C’è dell’Italia una percezione diffusa e tenace: quella di un paese mai all’altezza, che sbaglia i tempi, che si muove in ritardo, che non sa programmare. È un giudizio che viene da fuori, ma che nel tempo abbiamo fatto nostro: ci viene detto che il nostro sapere è troppo teorico, che la nostra scuola è troppo astratta, che le nostre prassi sono troppo indulgenti, bizantine e levantine allo stesso tempo. E così, finiamo per guardare a noi stessi con lo stesso sospetto con cui ci osservano gli altri.

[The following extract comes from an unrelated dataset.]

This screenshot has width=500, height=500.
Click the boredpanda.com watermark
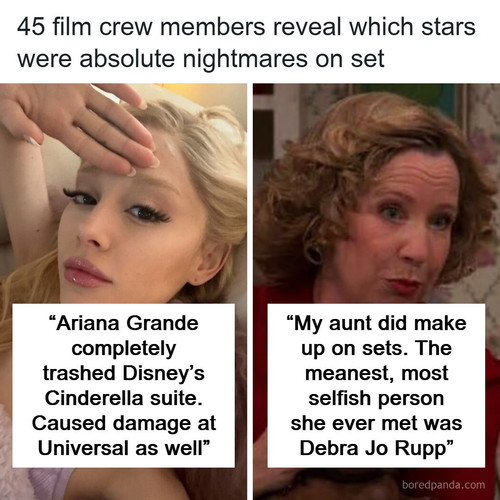coord(444,484)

Come se fossimo sempre un passo indietro rispetto a un altrove più efficiente, più rigoroso, più avanzato — indefinito e irraggiungibile.
Partendo da questi assunti, una domanda dovrebbe inquietare le nostre coscienze: se tutto questo corrisponde a realtà, come fa il nostro Paese a continuare ad andare avanti?
Perché, se si viaggia in Italia e la si ascolta con attenzione — anche nei dialoghi quotidiani, nei luoghi più impensati — si trovano ancora competenze vere, riflessioni profonde, capacità di affrontare problemi complessi. Due ragazzine, dopo ore passate al cellulare, possono scambiarsi una battuta su un filosofo studiato a scuola; due colleghi, parlando di vacanze, possono trovarsi a discutere con naturalezza di pittura rinascimentale. Non è ostentazione, né piena consapevolezza: è il segno che qualcosa è passato, si è depositato, è diventato linguaggio comune.
Può accadere che due artigiani, mentre lavorano, parlino di tecniche pittoriche o di proporzioni classiche; che un laureato in discipline tecnico-scientifiche, chiamato a progettare, non si limiti a usare strumenti informatici avanzati, ma sia in grado di ricostruire ogni passaggio partendo dalle basi — perché la sua formazione non gli ha fornito solo soluzioni, ma gli strumenti per arrivarci da solo, nel tempo, con rigore e autonomia.
Accade anche che una porta tagliafuoco lasciata aperta, segno apparente di negligenza, nasconda forme di ordine che non passano per il divieto. In altri luoghi la regola è una barriera. Qui, spesso, è un accordo implicito. La coesione non nasce dalla sorveglianza, ma dal contesto, dalla misura, dal senso delle situazioni.
Ma forse c’è una ragione più profonda per cui tanti giudizi sull’Italia — anche quelli espressi da italiani — si rivelano inadeguati. Ed è che siamo un paese difficile da leggere, anche per chi lo abita. La nostra storia non è lineare, il nostro sviluppo non è continuo, la nostra identità non è centralizzata: è fatta di scarti, di ricomposizioni, di permanenze. Per più di millecinquecento anni abbiamo vissuto separati, senza uno Stato unico, ma la matrice era la stessa, la civiltà era condivisa, e ha continuato a formare, tramandare, trasformare saperi anche in assenza di un potere centrale.
Per questo, ogni volta che ci si confronta con il modello altrui — più uniforme, più orientato, più semplificato — si tende a concludere che noi siamo manchevoli. Ma è una valutazione affrettata, che scambia la complessità per inefficienza, la profondità per confusione e la logica del confronto sbaglia la misura: ci si giudica inadeguati quando non si rientra in una griglia estranea, costruita su altri presupposti storici, linguistici, simbolici.
Eppure, è proprio questa complessità che ci distingue. Noi non siamo un paese semplice. Abbiamo una memoria lunga che ha generato, nel tempo, una trasmissione culturale a più livelli; nasce dalla scuola ma non si esaurisce in essa, perché affonda nella società, nella famiglia, nei modi di dire, nei gesti condivisi. È questa struttura invisibile che ha permesso all’Italia di resistere, di produrre, di formare, anche nei momenti in cui le sue istituzioni erano fragili o delegittimate.
A volte si dice che la differenza tra noi e altri popoli sta nel fatto che loro vanno tutti nella stessa direzione e noi no. È un’osservazione che colpisce per la sua apparente chiarezza. Ma a ben vedere, è anche l’ennesima forma di auto-denigrazione, una di quelle frasi che circolano con facilità proprio perché confermano una diagnosi che ci è stata imposta: quella di essere un paese incapace di orientarsi. In realtà, la nostra molteplicità è parte della nostra forza: ci espone al rischio della dispersione, sì, ma ci rende anche più flessibili, più attenti, più pensanti.
Per dirla in breve: noi pensiamo di più. Non perché siamo migliori, ma perché veniamo da più lontano. E questo, che spesso ci viene rimproverato come indecisione o debolezza, è in realtà il segno di un’eredità culturale che non si è mai del tutto interrotta.